Kementerian Kominfo akhirnya melakukan blokir terhadap aplikasi atau layanan yang tengah populer, yaitu Tik Tok. Dikutip dari CNN Indonesia, Kominfo memblokir Delapan Domain Name System (DNS) Tik Tok.  Pemblikiran dilakukan mulai siang hari Selasa (3/7) oleh Kementerian Komunikasi dan Informatika. Selama sebulan terakhir, Kominfo telah mengawasi Tik Tok dan menerima laporan dari masyarakat sebanyak 2.853 laporan.

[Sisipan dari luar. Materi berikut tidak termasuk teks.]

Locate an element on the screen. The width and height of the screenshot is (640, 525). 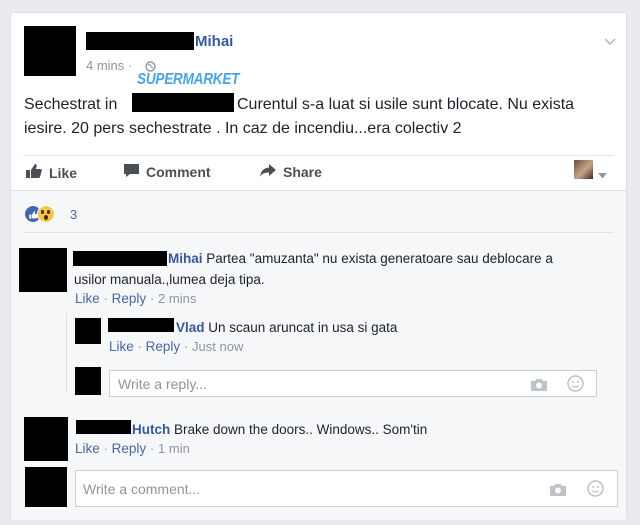
viewer-avatar is located at coordinates (584, 170).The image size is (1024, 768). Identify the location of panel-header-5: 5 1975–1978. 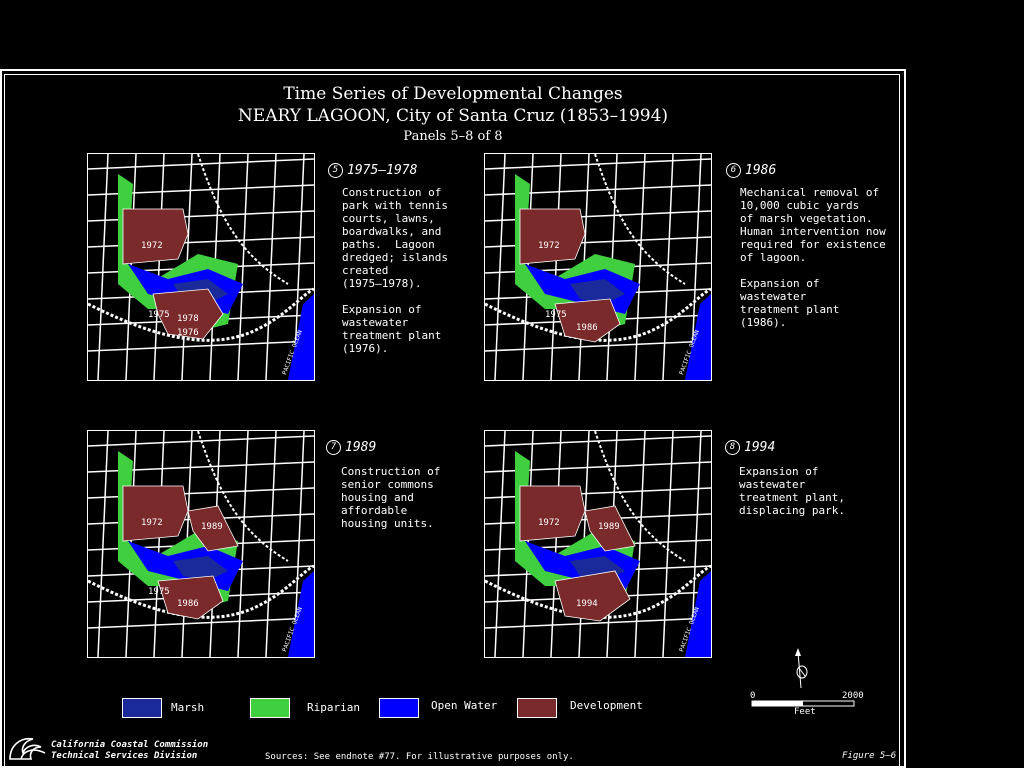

Direktur Jenderal Aplikasi Informatika Kominfo, Semuel Abrijani Pangerapan mengatakan bahwa pelanggaran yang dilakukan Tik Tok banyak sekali, yaitu di antaranya pornografi dan pelecehan agama. Ia menambahkan bahwa sebagai aplikasi media sosial yang user generated, Tik Tok seharusnya punya mekanisme bagaimana membuat standar konten dan bagaimana mencegah dan menyelesaikan apabila ada konten yang melanggar undang-undang kita. Menurutnya, Kominfo telah mengontak Tik Tok untuk meminta penjelasan, tapi belum ada balasan.

Menkominfo mengatakan bahwa Tik Tok akan terus diblokir sampai aplikasi dari China tersebut membersihkan konten-konten negatif yang ada dan menjamin untuk menjaganya.  Ia menambahkan, pihaknya juga sudah mengirimkan email kepada Tik Tok perihal pemblokiran tersebut namun belum dibalas.

Menurut BBC Indonesia, Tik Tok menyebut dirinya sebagai komunitas video 15 detik yang kreatif. Cara kerjanya sederhana, pengguna tinggal merekam video selama 15 detik dan menghiasinya dengan berbagai musik, filter, atau efek-efek seperti telinga kelinci, gambar hati, atau menyundul bola.

Sebelumnya ketika BBC Indonesia mencoba membuat video dengan aplikasi tersebut, filter telah terpasang otomatis ketika membuka fitur kamera. Dengan filter tersebut, wajah nampak lebih putih dan halus. Filter tersebut bisa saja dimatikan, atau diganti dengan banyak filter lainnya sesuai keinginan.

Video tersebut kemudian bisa dibagikan di dalam aplikasinya sendiri atau ke media sosial lain seperti Twitter dan Facebook. Tik Tok adalah bagian dari Bytedance Inc, perusahaan internet raksasa Cina yang juga jadi induk usaha Musical.ly. Di negara asalnya, Cina, Tik Tok dikenal dengan nama Douyin. Di Indonesia, Tik Tok resmi diluncurkan pada September 2017 dengan sebuah pesta peluncuran di Jakarta.